START Source records
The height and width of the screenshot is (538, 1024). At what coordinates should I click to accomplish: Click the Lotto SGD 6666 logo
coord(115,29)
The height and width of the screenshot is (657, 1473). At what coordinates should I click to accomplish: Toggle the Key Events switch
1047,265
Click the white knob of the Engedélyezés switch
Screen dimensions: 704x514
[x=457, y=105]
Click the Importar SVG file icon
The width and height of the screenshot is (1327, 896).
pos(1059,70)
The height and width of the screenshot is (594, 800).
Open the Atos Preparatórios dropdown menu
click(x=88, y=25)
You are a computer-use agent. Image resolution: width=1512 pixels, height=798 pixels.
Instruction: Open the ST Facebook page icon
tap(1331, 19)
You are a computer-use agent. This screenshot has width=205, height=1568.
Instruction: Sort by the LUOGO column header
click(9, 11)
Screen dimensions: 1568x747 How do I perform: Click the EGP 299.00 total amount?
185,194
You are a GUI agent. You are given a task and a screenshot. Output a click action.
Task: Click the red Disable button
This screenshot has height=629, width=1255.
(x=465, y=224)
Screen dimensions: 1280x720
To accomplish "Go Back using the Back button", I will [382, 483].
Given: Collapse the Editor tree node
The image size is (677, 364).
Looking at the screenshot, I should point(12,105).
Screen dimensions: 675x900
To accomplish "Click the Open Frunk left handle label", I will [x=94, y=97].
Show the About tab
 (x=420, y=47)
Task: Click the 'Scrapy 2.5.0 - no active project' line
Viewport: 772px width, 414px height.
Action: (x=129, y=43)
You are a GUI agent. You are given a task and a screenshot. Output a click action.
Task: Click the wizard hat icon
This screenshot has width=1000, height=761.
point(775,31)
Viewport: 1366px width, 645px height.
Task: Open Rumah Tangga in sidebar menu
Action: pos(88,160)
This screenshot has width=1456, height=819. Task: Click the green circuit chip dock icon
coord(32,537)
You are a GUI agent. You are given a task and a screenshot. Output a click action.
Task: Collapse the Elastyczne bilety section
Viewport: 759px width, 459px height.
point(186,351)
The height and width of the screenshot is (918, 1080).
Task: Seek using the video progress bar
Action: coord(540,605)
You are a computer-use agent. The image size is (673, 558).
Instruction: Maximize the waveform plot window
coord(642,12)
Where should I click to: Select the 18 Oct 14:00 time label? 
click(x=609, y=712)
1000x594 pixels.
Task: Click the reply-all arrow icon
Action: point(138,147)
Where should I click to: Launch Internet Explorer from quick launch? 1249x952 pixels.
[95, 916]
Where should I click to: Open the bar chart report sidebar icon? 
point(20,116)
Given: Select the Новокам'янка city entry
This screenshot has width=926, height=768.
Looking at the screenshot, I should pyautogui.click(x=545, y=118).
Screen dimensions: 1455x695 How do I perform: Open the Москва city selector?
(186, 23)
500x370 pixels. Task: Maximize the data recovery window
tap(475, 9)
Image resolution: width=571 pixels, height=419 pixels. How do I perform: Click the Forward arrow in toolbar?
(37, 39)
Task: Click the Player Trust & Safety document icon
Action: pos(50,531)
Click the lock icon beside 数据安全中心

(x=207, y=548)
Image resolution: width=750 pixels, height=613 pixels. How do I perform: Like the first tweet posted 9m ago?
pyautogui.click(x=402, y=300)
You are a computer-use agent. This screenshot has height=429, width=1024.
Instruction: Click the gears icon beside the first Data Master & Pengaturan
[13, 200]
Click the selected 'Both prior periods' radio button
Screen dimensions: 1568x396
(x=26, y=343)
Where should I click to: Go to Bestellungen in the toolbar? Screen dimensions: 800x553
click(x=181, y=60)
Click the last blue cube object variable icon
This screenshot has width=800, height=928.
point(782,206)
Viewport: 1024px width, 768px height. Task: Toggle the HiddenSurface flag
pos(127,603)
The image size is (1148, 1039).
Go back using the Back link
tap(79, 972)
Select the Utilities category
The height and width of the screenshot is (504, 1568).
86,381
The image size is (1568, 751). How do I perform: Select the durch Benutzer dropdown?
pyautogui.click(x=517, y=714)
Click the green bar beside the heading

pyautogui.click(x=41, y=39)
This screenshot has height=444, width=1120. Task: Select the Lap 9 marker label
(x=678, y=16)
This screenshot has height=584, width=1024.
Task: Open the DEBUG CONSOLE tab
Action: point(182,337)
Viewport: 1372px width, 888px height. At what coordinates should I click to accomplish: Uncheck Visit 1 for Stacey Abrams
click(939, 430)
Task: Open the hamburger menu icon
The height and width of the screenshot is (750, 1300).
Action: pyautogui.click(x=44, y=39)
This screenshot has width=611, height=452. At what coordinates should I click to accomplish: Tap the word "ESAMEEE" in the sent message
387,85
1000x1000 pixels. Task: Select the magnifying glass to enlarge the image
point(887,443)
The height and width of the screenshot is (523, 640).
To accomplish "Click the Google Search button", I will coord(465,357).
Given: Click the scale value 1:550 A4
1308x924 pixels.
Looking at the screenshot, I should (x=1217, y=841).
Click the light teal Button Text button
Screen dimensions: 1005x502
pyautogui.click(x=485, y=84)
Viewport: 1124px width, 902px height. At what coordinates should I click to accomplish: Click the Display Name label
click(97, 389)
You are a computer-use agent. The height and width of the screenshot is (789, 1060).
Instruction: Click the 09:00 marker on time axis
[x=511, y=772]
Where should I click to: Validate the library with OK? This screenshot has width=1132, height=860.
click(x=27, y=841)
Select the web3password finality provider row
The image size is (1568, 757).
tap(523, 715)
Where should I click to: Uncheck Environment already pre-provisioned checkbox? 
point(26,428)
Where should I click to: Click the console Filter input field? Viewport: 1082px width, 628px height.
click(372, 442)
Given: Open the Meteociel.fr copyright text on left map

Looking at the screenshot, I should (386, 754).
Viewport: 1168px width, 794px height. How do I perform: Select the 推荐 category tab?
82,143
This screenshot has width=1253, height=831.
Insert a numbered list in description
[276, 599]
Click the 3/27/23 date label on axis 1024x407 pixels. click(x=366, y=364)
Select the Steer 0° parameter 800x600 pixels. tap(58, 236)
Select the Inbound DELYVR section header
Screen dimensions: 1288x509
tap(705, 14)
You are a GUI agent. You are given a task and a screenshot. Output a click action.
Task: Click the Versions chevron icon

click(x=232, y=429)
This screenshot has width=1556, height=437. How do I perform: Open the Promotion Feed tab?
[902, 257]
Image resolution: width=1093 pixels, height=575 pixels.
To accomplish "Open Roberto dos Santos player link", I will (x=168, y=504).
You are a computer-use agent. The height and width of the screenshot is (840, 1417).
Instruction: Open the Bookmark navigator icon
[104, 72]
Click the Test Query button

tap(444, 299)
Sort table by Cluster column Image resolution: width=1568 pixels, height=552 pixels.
END Source records
_Your objective_.
Reproduce every line of the material exactly.

_Task response_.
The height and width of the screenshot is (538, 1024). At what coordinates should I click to accomplish: Click the Lotto SGD 6666 logo
coord(115,29)
The height and width of the screenshot is (657, 1473). At what coordinates should I click to accomplish: Toggle the Key Events switch
1047,265
Click the white knob of the Engedélyezés switch
Screen dimensions: 704x514
[x=457, y=105]
Click the Importar SVG file icon
The width and height of the screenshot is (1327, 896).
pos(1059,70)
The height and width of the screenshot is (594, 800).
Open the Atos Preparatórios dropdown menu
click(x=88, y=25)
You are a computer-use agent. Image resolution: width=1512 pixels, height=798 pixels.
Instruction: Open the ST Facebook page icon
tap(1331, 19)
You are a computer-use agent. This screenshot has width=205, height=1568.
Instruction: Sort by the LUOGO column header
click(9, 11)
Screen dimensions: 1568x747 How do I perform: Click the EGP 299.00 total amount?
185,194
You are a GUI agent. You are given a task and a screenshot. Output a click action.
Task: Click the red Disable button
This screenshot has height=629, width=1255.
(x=465, y=224)
Screen dimensions: 1280x720
To accomplish "Go Back using the Back button", I will [382, 483].
Given: Collapse the Editor tree node
The image size is (677, 364).
Looking at the screenshot, I should point(12,105).
Screen dimensions: 675x900
To accomplish "Click the Open Frunk left handle label", I will [x=94, y=97].
Show the About tab
 (x=420, y=47)
Task: Click the 'Scrapy 2.5.0 - no active project' line
Viewport: 772px width, 414px height.
Action: (x=129, y=43)
You are a GUI agent. You are given a task and a screenshot. Output a click action.
Task: Click the wizard hat icon
This screenshot has width=1000, height=761.
point(775,31)
Viewport: 1366px width, 645px height.
Task: Open Rumah Tangga in sidebar menu
Action: pos(88,160)
This screenshot has width=1456, height=819. Task: Click the green circuit chip dock icon
coord(32,537)
You are a GUI agent. You are given a task and a screenshot. Output a click action.
Task: Collapse the Elastyczne bilety section
Viewport: 759px width, 459px height.
point(186,351)
The height and width of the screenshot is (918, 1080).
Task: Seek using the video progress bar
Action: coord(540,605)
You are a computer-use agent. The image size is (673, 558).
Instruction: Maximize the waveform plot window
coord(642,12)
Where should I click to: Select the 18 Oct 14:00 time label? 
click(x=609, y=712)
1000x594 pixels.
Task: Click the reply-all arrow icon
Action: point(138,147)
Where should I click to: Launch Internet Explorer from quick launch? 1249x952 pixels.
[95, 916]
Where should I click to: Open the bar chart report sidebar icon? 
point(20,116)
Given: Select the Новокам'янка city entry
This screenshot has width=926, height=768.
Looking at the screenshot, I should pyautogui.click(x=545, y=118).
Screen dimensions: 1455x695 How do I perform: Open the Москва city selector?
(186, 23)
500x370 pixels. Task: Maximize the data recovery window
tap(475, 9)
Image resolution: width=571 pixels, height=419 pixels. How do I perform: Click the Forward arrow in toolbar?
(37, 39)
Task: Click the Player Trust & Safety document icon
Action: pos(50,531)
Click the lock icon beside 数据安全中心

(x=207, y=548)
Image resolution: width=750 pixels, height=613 pixels. How do I perform: Like the first tweet posted 9m ago?
pyautogui.click(x=402, y=300)
You are a computer-use agent. This screenshot has height=429, width=1024.
Instruction: Click the gears icon beside the first Data Master & Pengaturan
[13, 200]
Click the selected 'Both prior periods' radio button
Screen dimensions: 1568x396
(x=26, y=343)
Where should I click to: Go to Bestellungen in the toolbar? Screen dimensions: 800x553
click(x=181, y=60)
Click the last blue cube object variable icon
This screenshot has width=800, height=928.
point(782,206)
Viewport: 1024px width, 768px height. Task: Toggle the HiddenSurface flag
pos(127,603)
The image size is (1148, 1039).
Go back using the Back link
tap(79, 972)
Select the Utilities category
The height and width of the screenshot is (504, 1568).
86,381
The image size is (1568, 751). How do I perform: Select the durch Benutzer dropdown?
pyautogui.click(x=517, y=714)
Click the green bar beside the heading

pyautogui.click(x=41, y=39)
This screenshot has height=444, width=1120. Task: Select the Lap 9 marker label
(x=678, y=16)
This screenshot has height=584, width=1024.
Task: Open the DEBUG CONSOLE tab
Action: point(182,337)
Viewport: 1372px width, 888px height. At what coordinates should I click to accomplish: Uncheck Visit 1 for Stacey Abrams
click(939, 430)
Task: Open the hamburger menu icon
The height and width of the screenshot is (750, 1300).
Action: pyautogui.click(x=44, y=39)
This screenshot has width=611, height=452. At what coordinates should I click to accomplish: Tap the word "ESAMEEE" in the sent message
387,85
1000x1000 pixels. Task: Select the magnifying glass to enlarge the image
point(887,443)
The height and width of the screenshot is (523, 640).
To accomplish "Click the Google Search button", I will coord(465,357).
Given: Click the scale value 1:550 A4
1308x924 pixels.
Looking at the screenshot, I should (x=1217, y=841).
Click the light teal Button Text button
Screen dimensions: 1005x502
pyautogui.click(x=485, y=84)
Viewport: 1124px width, 902px height. At what coordinates should I click to accomplish: Click the Display Name label
click(97, 389)
You are a computer-use agent. The height and width of the screenshot is (789, 1060).
Instruction: Click the 09:00 marker on time axis
[x=511, y=772]
Where should I click to: Validate the library with OK? This screenshot has width=1132, height=860.
click(x=27, y=841)
Select the web3password finality provider row
The image size is (1568, 757).
tap(523, 715)
Where should I click to: Uncheck Environment already pre-provisioned checkbox? 
point(26,428)
Where should I click to: Click the console Filter input field? Viewport: 1082px width, 628px height.
click(372, 442)
Given: Open the Meteociel.fr copyright text on left map

Looking at the screenshot, I should (386, 754).
Viewport: 1168px width, 794px height. How do I perform: Select the 推荐 category tab?
82,143
This screenshot has width=1253, height=831.
Insert a numbered list in description
[276, 599]
Click the 3/27/23 date label on axis 1024x407 pixels. click(x=366, y=364)
Select the Steer 0° parameter 800x600 pixels. tap(58, 236)
Select the Inbound DELYVR section header
Screen dimensions: 1288x509
tap(705, 14)
You are a GUI agent. You are given a task and a screenshot. Output a click action.
Task: Click the Versions chevron icon

click(x=232, y=429)
This screenshot has width=1556, height=437. How do I perform: Open the Promotion Feed tab?
[902, 257]
Image resolution: width=1093 pixels, height=575 pixels.
To accomplish "Open Roberto dos Santos player link", I will (x=168, y=504).
You are a computer-use agent. The height and width of the screenshot is (840, 1417).
Instruction: Open the Bookmark navigator icon
[104, 72]
Click the Test Query button

tap(444, 299)
Sort table by Cluster column Image resolution: width=1568 pixels, height=552 pixels.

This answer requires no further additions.